August 28, 2025 – Light
I love walking out into the living room here in Washington and seeing the view. DC is a low-rise city, like Paris. The buildings can’t be taller than the Washington Monument (which I can see from the window on one side of their living room) so being on the top floor of their 13-story building gives us a 180 degree view across this side of the city. I sometimes imagine I am in Paris because off in the distance there is a cell tower that looks like the Eiffel Tower and, a little ways to its right, there’s a Basilica that makes me think of Sacre Coeur. This is a beautiful, calming place to for Carrie to recuperate. She is a great patient. Thank You God for being with us through the whole surgery, and now the recovery, process.

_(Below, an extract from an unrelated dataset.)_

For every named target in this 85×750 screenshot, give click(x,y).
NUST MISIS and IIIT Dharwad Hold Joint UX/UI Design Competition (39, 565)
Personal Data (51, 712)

Utmost (27th) from yesterday is entitled “Theology Alive” and makes me think of Lisa Harper’s book that I’ve been reading which encourages us to dive “deeper into theology.” John 12:35 – “Walk while ye have the light, lest darkness come upon you.” Because my eye has been a little sore, and has me slightly concerned, I’m believing that this devotion is focusing on spiritual light and darkness and is not preparing me for something else. “Beware of not acting upon what you see in your moments on the mount with God. [In other words, when we have inspiring faith experiences, we should come down from the mountain with our faces, and spirits, glowing like Moses’ and not forget all that we’ve learned and experienced.] If you do not obey the light, it will turn into darkness. The second you waive the question of sanctification or any other thing upon which God gave you light, you begin to get dry rot in your spiritual life. Continually bring the truth out into actuality….” That’s what I’m trying to do, respectfully, in my blog with being vulnerable, to hopefully help others see another person handling the joys and trials of life. May it be so, Lord, with Your guidance and blessings. “If you say you are sanctified, show it….Beware of any belief that makes you self-indulgent….You may know all about the doctrine of sanctification, but are you running it out into the practical issues of your life?”

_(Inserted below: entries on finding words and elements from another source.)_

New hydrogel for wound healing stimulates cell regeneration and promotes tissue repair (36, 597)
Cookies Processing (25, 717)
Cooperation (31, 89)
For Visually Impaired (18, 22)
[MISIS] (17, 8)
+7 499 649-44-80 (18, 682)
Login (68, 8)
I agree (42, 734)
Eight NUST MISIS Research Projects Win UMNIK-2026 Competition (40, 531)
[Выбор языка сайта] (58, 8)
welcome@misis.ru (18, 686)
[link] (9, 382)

Utmost (28th) – “It is not part of the life of a natural man to pray. We hear it said that a man will suffer in his life if he does not pray; I question it. What will suffer is the life of the Son of God in him, which is nourished, not by food, but by prayer….We look upon prayer as a means of getting things for ourselves. The Bible idea of prayer is that we may get to know God Himself.” That is surprisingly eye-opening for me. Prayer and seeking God has been part of my life since childhood; but prayer for many years was pretty much “as needed,” which I sort of hate to admit. And, for a long time, seeking God was geared more toward understanding faith rather than getting to know God. So, prayer is spending time with God not just petitioning Him – wow, ok – it’s telling Him things and asking about things like we would with the people in our lives, but this is the ultimate, life-sustaining relationship! When I think of it that way, as if I’m just getting to spend time and talk with someone I love, prayer is a get-to not a have-to, as I’ve heard someone say.
Chambers writes, “It is not so true that ‘prayer changes things’ as that prayer changes me and I change things….Prayer is not a question of altering things externally, but of working wonders in a man’s disposition.”